燈花占
一
「何としても、関羽の身をわが帷幕から離すことはできない」
いよいよ誓って、彼の勲功を帝に奏し、わざわざ朝廷の鋳工に封侯の印を鋳させた。
「……これを、それがしに賜わるのですか」
関羽は一応、恩誼を謝したが、受けるともなく、印面の文を見ていた。
寿亭侯之印
と、ある。
すなわち寿亭侯に封ずという辞令である。
「お返しいたそう。お持ち帰りください」
「お受けにならんのか」
「芳誼はかたじけのうござるが」
「どうして?」
「ともあれ、これは……」
曹操は、考えこんでいたが、
「印を見ぬうちに断ったか。印文を見てから辞退したのか」
「見ておりました。印の五文字をじっと……」
「では、予のあやまりであった」
曹操は、何か気づいたらしく、早速、鋳工を呼んで、印を改鋳させた。
改めてできてきた印面には、漢の一字がふえていた。
――漢寿亭侯之印――と六文字になっていた。
「丞相は実によくそれがしの心事を知っておられる。もしそれがし風情の如く、ともに臣道の実を践む人だったら、われらとも、よい義兄弟になれたろうに」
そういって、こんどは快く、印綬を受けた。
曹操は、あわてなかった。
まず行政官を先に派遣して、その地方の百姓をすべて、手ぎわよく、西河という地に移させた。
次に、自身、軍勢をひきいて行ったが、途中で、
「荷駄、粮車すべての輜重隊は先へ進め。――戦闘部隊はずっと後につづいてゆくがいい」
と、変な命令を発した。
「こんな行軍法があろうか?」
人々は怪しんだが、ぜひなく、その変態陣のまま、延津へ馳せ向った。すると案のじょう、戦闘装備を持たない輜重隊は、まっ先に敵に叩かれた。おびただしい兵糧を置き捨てて、曹軍の先頭は、四方に潰走してしまった。
「案ずるに及ばん」
曹操は、立ち騒ぐ味方をしずめ、
「兵糧など捨て置いて味方の一隊は、北へ迂回し、黄河に沿って、敵の退路を扼せ、――また一隊は、逃げるが如く、南の阜へ馳けのぼれ」と、下知した。

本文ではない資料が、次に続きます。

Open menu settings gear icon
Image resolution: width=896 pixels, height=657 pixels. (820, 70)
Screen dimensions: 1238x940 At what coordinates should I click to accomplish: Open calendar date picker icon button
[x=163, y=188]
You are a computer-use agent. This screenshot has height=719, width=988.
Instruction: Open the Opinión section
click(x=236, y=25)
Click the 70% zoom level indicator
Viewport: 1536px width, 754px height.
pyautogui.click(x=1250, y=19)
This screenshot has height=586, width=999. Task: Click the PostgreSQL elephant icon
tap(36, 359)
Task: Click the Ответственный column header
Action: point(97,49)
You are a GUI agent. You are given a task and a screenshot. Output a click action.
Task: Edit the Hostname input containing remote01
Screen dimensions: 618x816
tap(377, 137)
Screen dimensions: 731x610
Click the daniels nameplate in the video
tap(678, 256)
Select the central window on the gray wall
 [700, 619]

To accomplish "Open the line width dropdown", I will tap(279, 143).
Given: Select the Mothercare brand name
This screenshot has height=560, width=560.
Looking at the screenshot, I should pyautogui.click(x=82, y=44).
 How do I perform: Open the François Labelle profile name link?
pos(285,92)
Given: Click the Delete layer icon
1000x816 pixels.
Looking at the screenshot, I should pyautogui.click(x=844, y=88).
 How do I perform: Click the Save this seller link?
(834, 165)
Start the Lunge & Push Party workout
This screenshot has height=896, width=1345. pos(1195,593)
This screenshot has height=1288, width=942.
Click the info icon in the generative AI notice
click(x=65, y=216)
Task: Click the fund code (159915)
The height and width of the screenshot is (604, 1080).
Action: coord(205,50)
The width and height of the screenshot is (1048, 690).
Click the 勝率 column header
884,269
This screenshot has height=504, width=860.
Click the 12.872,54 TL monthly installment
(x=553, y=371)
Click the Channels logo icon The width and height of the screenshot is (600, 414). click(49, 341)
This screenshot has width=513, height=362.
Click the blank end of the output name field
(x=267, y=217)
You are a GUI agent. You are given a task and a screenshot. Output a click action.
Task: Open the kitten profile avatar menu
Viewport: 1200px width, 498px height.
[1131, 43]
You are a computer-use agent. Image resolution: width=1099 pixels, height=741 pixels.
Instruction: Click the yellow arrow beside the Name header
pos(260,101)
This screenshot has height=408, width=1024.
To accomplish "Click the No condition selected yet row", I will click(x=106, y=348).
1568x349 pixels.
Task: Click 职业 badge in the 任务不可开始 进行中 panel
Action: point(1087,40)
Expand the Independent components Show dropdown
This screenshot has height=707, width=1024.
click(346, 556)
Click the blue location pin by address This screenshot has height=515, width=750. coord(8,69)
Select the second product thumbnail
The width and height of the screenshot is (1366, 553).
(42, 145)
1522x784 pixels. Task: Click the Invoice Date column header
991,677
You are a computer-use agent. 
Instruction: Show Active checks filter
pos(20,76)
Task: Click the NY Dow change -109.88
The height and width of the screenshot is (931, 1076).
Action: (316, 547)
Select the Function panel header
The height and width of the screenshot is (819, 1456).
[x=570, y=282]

戦わぬうちから、すでに曹軍は散開を呈して、兵の凝集力を欠き、士気もあがらない様子を見たので、文醜は、
「見ろ、すでに敵は、わが破竹の勢いに恐れをなして、逃げ腰になっている」と、誇りきった。
そして、この図をはずすな、とばかり彼の大兵は、存分に暴れまわった。
盔や甲も脱いで、悠々と阜のうえにもぐりこんでいた曹操の部下も、すこし気が気ではなくなってきた。
「どうなることだ。今日の戦は。……こんなことをしていたら、やがてここも」
と、ほんとの逃げ腰になりかけてきた。
すると荀攸が、物陰から、
「いや、もっけの幸いだ。これでいいんだ!」と、あたりの者へ呶鳴った。
荀攸は、はっと、片手で口をおさえ、片手で頭をかいた。
二
で、浮き腰立つ味方へ、ついに自分の考えを口走ったのであるが、いまや大事な戦機とて、
(要らざることをいうな!)と、曹操から眼をもって叱られたのも当然であった。
まず味方から計る――曹操の計略は、まもなく図にあたって来た。
「戦果は充分にあげた。勝ち誇って、単独に深入りするのは危ないぞ」
と、文醜も気づいて、日没頃ふたたび、各陣の凝結を命じた。
後方の占領圏内には、まっさきに潰滅した曹操の輜重隊が、諸所に、莫大な粮米や軍需品を置き捨ててある。
「そうだ、鹵獲品は、みなこっちの隊へ運んでこい」
後方に退がると、諸隊は争ってこんどは兵糧のあばき合いを始めた。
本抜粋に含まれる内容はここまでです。